Tuesday, November 04, 2008

a fake car

One of the problems with my still-youthful Volvo, which I acquired last January after the untimely death of my aged Oldsmobile, is that it is a white, midsized sedan. There are an awful lot of white midsized sedans on the streets and in the parking lots of San Francisco. Once I emerged from Lucy's preschool to see five white, midsized sedans parked in a row across from the school.

The children share my irritation. We often walk up to the wrong white Volvo at the grocery store or on the street.

Lucy in particular feels that our car should definitely be a different color. Seeing a bright yellow Beetle, she pronounced, "That is the car of your dreams, Mommy!" Actually the car of my dreams is a burnt-orange Mini Cooper convertible, but the yellow bug was distinctive. Lucy mused, as we passed endless white and gray cars, about what would be best for a car color.

"Red, I think, because there is only one red car in the world!"

"I think there are lots more red cars than that." I drew Lucy's attention to a red car on our side of 32nd Avenue and to another across the street, further down.

Lucy regarded the red car near us with disdain. "That is NOT a real car. THAT IS A FAKE!!"

Saturday, November 01, 2008

trick-or-treating

This year just-turned-six Lucy chose to be Hannah Montana and, instead of having a painstakingly home sewn costume created by her loving mother, buy a cheesy prefab costume at the store. Nine year-old Iris opted to be the Grim Reaper, a costume about which I was skeptical but which turned out adorable, with a polyester hooded robe, skeletonish gloves and a plastic scythe. I urged Iris when trick-or-treating to play up the death aspect. "Tell them that Death shall pass over them this year."

Death and I were separated from Hannah Montana and her father (not in a Billy Ray Cyrus outfit, thankfully) for much of the evening, as Hannah had strong ideas about where to trick-or-treat. Eventually we all met up again and went home, where the children poured out their candy in an ecstasy of gluttony. Lucy picked through her candy critically, pulling out all the dark chcolates to give to her father (a neighborhood gourmand had given out tiny, organic dark chocolate squares). She picked up a dollar bill and made a face of disgust. "One guy didn't have any candy, so he gave me a dollar and said for me to buy my own candy!" I thought getting a dollar instead of a "fun-sized" candy bar was a good deal, but not Lucy. "And you can have my raisins!" she said with vehemence. The other irritation for Lucy had been a troubling thirst. "I never want to feel like that again!"

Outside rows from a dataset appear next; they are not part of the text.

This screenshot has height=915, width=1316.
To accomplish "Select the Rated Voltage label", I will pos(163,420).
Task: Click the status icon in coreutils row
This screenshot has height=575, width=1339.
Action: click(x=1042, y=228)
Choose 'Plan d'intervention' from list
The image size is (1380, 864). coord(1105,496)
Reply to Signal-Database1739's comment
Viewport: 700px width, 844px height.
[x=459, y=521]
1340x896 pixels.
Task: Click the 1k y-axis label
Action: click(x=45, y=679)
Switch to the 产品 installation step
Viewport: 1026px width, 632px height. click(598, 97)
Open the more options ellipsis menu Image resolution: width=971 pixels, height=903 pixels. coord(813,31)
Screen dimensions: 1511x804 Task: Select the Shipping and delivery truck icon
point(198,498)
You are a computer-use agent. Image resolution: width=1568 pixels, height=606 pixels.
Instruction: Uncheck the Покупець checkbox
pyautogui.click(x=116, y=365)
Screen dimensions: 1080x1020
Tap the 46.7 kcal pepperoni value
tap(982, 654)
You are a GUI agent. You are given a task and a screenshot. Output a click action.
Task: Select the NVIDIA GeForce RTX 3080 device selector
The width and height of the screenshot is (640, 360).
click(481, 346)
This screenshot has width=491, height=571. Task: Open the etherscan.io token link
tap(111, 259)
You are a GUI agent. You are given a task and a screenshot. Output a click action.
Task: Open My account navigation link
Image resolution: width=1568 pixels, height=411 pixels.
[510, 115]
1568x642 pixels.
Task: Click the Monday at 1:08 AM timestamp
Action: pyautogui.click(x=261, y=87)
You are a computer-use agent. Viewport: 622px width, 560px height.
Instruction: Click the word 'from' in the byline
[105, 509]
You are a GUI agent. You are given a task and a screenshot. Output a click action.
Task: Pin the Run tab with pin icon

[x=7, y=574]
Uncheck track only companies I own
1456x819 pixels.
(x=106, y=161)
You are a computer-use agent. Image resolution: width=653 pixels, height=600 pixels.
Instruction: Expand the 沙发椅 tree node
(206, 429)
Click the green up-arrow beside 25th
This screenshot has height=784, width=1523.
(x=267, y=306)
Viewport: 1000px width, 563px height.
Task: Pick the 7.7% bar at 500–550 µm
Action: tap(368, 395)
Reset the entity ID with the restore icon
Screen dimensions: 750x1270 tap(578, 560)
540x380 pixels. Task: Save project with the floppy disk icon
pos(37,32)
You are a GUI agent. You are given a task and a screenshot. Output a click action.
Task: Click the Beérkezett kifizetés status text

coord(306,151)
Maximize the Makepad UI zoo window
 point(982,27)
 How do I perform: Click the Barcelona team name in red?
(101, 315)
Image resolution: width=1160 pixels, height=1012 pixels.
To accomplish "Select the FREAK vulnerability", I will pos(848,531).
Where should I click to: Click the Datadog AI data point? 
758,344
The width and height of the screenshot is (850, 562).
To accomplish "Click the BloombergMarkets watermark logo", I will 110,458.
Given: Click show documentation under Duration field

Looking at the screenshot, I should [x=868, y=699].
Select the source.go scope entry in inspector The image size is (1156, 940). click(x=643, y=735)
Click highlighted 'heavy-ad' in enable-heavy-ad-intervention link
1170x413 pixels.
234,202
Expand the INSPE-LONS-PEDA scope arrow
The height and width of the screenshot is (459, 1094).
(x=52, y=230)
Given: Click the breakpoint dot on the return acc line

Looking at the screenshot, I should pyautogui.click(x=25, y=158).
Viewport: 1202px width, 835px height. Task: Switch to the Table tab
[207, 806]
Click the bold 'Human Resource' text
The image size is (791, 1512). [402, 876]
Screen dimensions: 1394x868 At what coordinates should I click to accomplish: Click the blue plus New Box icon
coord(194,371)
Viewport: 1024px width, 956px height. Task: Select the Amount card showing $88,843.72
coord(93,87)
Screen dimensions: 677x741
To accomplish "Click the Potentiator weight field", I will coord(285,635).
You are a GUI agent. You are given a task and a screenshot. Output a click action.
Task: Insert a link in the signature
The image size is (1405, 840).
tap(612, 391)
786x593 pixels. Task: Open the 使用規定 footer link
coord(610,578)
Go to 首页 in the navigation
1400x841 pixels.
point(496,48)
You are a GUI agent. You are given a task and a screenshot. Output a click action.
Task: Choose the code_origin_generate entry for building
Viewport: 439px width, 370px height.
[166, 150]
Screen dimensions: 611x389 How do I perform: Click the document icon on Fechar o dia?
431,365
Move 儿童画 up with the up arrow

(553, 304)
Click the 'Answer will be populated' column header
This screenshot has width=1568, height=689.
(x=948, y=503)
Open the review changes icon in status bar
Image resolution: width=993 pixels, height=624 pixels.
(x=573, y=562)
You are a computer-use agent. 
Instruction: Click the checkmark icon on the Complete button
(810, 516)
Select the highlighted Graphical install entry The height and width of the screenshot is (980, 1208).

This morning, rather than rejoice in her massive pile of candy, Lucy felt traumatized by the thirst of the evening before. Ironically enough the Sober Husband was the only one given a beverage. One neighbor had pressed a plastic cup of red wine onto him. I had been promised a Cosmopolitan by a group of older gay men who were delighted with Death ("Who did your make-up???") and "Death's Mother", but in the event we came away only with a handful of candy.

Iris, even with her own mighty stash of candy, lusts for Lucy's and kept trying to talk her out of various candies. "Lucy, you wouldn't like THIS one. Lucy, I think this kind is poisoned!"

"None of her candy is poisoned, and if it's so poisonous, why do you want to eat it?" Iris just glowered, her eyes still bearing traces of the Grim Reaper's deadly eye make-up.